Minimum time required to fill a cistern using N pipes

Given the time required by a total of N+1 pipes where N pipes are used to fill the Cistern and a single pipe is used to empty the Cistern. The task is to Calculate the amount of time in which the Cistern will get filled if all the N+1 pipes are opened together.

Examples:

Input: n = 2, 
pipe1 = 12 hours, pipe2 = 14 hours,
emptypipe = 30 hours
Output: 8 hours

Input: n = 1, 
pipe1 = 12 hours
emptypipe = 18 hours
Output: 36 hours

Approach:

  • If a pipe1 can fill a cistern in ‘n’ hours, then in 1 hour, the pipe1 will able to fill ‘1/n’ Cistern.
  • Similarly If a pipe2 can fill a cistern in ‘m’ hours, then in one hour, the pipe2 will able to fill ‘1/m’ Cistern.
  • So on…. for other pipes.

So, total work done in filling a Cistern by N pipes in 1 hours is

1/n + 1/m + 1/p…… + 1/z
Where n, m, p ….., z are the number of hours taken by each pipes respectively.

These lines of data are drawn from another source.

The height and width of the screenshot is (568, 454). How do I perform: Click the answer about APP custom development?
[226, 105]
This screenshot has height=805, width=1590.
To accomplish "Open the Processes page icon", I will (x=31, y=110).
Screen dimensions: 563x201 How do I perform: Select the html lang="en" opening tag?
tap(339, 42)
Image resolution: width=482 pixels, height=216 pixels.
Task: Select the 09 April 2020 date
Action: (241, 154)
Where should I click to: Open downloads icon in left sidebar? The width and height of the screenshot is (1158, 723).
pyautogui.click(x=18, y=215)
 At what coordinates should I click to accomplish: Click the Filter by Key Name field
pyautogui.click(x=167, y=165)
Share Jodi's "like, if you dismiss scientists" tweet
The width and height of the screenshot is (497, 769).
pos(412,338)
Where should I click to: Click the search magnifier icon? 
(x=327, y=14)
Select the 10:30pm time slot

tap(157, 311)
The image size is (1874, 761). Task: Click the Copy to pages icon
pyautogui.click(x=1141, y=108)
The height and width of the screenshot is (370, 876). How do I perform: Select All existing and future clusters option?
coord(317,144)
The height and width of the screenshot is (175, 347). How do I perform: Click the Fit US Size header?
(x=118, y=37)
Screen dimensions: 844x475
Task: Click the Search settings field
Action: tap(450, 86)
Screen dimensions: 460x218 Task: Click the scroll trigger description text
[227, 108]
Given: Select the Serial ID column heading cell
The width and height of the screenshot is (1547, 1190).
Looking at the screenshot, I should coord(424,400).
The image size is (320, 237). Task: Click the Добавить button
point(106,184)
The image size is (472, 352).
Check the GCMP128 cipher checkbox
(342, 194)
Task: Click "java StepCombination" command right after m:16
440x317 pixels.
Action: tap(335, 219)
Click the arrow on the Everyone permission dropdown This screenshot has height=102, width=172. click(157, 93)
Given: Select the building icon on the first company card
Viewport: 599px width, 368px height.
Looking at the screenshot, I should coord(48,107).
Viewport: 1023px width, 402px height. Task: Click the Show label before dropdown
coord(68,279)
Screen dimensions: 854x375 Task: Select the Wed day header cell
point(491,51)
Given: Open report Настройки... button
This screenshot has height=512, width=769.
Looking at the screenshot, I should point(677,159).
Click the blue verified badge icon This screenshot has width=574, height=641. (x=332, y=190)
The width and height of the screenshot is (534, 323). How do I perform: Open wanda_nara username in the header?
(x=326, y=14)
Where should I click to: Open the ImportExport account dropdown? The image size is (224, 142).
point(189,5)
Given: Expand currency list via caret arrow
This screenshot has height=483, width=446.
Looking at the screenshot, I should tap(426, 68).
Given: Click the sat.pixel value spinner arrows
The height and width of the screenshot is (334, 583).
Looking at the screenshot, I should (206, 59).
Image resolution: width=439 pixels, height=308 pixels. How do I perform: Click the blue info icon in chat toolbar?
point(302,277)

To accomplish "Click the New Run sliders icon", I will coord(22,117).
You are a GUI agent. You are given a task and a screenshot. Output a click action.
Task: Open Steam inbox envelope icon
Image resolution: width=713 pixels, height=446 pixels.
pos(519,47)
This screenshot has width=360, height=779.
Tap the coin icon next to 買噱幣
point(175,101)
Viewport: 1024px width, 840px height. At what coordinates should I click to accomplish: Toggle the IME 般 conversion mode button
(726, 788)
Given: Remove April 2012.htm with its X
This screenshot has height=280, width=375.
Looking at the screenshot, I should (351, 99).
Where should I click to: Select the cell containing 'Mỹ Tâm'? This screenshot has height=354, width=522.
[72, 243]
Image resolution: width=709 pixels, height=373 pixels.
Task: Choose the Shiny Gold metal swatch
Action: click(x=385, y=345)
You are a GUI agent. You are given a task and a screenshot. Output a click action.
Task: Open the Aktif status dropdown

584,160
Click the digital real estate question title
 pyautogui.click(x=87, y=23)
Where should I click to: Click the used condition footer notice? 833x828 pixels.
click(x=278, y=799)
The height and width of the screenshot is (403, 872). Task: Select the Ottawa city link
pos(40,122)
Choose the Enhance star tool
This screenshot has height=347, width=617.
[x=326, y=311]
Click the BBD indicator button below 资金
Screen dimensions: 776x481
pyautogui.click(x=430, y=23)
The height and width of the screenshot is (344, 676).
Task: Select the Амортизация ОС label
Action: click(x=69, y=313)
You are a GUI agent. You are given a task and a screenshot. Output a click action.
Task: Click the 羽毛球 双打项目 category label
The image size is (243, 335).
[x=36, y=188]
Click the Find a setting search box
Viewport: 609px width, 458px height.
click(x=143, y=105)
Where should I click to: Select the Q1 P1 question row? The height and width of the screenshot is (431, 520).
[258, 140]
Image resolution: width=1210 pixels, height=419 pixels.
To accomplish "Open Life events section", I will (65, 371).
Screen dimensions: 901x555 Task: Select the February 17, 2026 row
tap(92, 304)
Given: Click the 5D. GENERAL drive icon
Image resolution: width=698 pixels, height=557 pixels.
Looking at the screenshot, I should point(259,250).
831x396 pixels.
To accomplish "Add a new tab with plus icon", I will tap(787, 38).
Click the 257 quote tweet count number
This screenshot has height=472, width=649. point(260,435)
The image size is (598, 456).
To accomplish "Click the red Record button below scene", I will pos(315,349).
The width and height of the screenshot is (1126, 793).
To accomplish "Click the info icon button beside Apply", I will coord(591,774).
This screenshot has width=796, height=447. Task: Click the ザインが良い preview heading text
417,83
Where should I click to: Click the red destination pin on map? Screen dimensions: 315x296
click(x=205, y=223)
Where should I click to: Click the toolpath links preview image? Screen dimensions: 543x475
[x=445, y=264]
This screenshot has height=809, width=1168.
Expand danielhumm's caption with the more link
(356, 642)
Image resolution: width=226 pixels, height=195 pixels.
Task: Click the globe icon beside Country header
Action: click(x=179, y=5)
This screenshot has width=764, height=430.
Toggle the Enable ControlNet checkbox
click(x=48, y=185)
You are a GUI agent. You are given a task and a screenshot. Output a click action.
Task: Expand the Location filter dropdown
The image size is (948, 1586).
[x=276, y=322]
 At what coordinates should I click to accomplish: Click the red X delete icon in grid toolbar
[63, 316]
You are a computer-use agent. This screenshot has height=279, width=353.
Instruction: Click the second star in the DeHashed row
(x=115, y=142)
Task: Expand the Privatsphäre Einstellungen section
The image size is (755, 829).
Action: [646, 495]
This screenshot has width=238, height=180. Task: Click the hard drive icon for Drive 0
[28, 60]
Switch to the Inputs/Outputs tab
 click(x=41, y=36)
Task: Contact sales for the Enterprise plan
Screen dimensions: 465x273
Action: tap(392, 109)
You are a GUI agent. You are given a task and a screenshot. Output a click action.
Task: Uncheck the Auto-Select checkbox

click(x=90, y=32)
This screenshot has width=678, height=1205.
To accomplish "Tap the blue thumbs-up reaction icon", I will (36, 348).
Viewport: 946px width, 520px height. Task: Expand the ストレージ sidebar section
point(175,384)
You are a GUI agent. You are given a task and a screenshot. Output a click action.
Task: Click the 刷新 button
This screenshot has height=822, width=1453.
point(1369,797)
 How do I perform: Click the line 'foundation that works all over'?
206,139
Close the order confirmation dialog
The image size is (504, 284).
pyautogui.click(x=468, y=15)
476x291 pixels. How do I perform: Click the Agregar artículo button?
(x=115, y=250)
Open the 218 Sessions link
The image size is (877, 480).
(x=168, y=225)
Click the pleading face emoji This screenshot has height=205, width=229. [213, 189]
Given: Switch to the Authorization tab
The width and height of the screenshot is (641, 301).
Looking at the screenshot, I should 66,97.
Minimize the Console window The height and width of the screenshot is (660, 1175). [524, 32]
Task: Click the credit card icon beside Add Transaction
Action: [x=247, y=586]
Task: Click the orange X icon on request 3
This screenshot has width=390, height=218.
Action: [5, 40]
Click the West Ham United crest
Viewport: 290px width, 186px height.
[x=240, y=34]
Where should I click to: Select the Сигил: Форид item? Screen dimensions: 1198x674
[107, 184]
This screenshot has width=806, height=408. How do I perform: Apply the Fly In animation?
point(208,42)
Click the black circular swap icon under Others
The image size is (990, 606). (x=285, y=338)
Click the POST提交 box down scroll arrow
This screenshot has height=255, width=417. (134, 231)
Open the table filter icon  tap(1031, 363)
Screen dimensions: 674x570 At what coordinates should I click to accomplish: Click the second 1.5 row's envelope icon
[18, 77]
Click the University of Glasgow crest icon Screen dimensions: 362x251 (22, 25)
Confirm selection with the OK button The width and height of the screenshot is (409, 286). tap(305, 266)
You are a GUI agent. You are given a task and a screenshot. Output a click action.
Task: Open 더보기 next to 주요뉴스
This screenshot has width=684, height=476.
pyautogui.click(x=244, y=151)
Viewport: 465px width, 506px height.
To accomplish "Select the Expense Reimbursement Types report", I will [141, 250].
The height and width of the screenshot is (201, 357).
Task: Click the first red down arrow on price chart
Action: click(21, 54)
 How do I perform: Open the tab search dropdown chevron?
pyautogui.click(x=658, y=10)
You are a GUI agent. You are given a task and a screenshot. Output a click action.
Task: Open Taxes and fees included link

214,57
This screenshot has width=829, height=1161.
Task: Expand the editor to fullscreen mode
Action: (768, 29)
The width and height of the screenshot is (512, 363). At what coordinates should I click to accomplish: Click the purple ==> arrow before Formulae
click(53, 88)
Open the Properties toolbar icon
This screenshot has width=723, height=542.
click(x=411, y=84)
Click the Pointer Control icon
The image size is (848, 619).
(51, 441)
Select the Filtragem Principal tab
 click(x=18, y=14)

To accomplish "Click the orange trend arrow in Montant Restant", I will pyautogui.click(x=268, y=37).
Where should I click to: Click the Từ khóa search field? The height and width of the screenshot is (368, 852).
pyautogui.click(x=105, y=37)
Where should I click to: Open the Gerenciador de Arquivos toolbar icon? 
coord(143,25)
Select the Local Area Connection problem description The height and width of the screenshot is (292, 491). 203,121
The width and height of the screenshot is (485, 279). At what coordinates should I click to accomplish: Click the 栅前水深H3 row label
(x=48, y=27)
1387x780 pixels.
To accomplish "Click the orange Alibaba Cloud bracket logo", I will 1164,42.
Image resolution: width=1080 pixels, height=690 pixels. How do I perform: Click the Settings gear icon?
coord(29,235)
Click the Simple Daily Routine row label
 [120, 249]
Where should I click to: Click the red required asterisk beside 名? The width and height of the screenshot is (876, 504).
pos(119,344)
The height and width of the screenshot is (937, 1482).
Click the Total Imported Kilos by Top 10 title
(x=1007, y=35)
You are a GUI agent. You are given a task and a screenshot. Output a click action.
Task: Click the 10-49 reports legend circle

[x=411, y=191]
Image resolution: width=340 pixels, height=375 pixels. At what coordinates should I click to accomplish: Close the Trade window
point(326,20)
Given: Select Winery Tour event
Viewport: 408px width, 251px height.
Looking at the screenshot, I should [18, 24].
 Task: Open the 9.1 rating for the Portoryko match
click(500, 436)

The result of the above expression will be the part of work done by all pipes together in 1 hours, let’s say a / b.
To calculate the time taken to fill the cistern will be b / a.

Consider an example of two pipes:

Time taken by 1st pipe to fill the cistern = 12 hours
Time taken by 2nd pipe to fill the cistern = 14 hours
Time taken by 3rd pipe to empty the cistern = 30 hours

Work done by 1st pipe in 1 hour = 1/12
Work done by 2nd pipe in 1 hour = 1/14
Work done by 3nd pipe in 1 hour = – (1/30) as it empty the pipe.
So, total work done by all the pipes in 1 hour is
=> ( 1 / 12 + 1/ 14 ) – (1 / 30)
=> ((7 + 6 ) / (84)) – (1 / 30)
=> ((13) / (84)) – (1 / 30)
=> 51 / 420

So, to Fill the cistern time required will be 420 / 51 i.e 8 hours Approx.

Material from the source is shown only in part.